-- START OF Supplied data --

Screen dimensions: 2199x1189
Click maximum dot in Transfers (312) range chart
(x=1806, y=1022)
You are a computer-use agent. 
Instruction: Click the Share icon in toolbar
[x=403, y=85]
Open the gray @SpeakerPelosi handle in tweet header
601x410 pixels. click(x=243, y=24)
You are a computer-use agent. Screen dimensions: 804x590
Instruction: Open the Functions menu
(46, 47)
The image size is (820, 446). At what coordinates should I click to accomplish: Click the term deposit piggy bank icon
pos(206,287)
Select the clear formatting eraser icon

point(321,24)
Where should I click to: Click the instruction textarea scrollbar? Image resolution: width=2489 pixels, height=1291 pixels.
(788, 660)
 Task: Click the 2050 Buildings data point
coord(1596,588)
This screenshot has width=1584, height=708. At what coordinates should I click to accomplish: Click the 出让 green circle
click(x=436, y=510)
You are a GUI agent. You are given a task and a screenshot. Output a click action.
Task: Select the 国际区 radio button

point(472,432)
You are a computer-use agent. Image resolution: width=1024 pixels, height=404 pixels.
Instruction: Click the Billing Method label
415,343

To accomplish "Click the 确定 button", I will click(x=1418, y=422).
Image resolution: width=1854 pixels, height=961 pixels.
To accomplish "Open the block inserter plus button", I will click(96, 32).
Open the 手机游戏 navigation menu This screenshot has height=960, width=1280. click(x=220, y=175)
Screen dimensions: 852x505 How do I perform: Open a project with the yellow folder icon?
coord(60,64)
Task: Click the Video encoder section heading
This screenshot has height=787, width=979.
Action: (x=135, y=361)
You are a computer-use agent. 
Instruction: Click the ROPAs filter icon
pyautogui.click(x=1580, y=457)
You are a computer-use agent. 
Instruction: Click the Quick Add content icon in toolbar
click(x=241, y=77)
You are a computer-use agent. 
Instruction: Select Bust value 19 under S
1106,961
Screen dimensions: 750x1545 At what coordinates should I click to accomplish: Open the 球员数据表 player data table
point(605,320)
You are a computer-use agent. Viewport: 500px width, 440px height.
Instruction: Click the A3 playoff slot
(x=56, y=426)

-- END OF Supplied data --

> _Short exercise_
Copy out the lines of the records above from the line with "Where should I" to the line with "click(x=436, y=510)", keeping every character as it appears.

> _Output for this exercise_
Where should I click to: Click the instruction textarea scrollbar? Image resolution: width=2489 pixels, height=1291 pixels.
(788, 660)
 Task: Click the 2050 Buildings data point
coord(1596,588)
This screenshot has width=1584, height=708. At what coordinates should I click to accomplish: Click the 出让 green circle
click(x=436, y=510)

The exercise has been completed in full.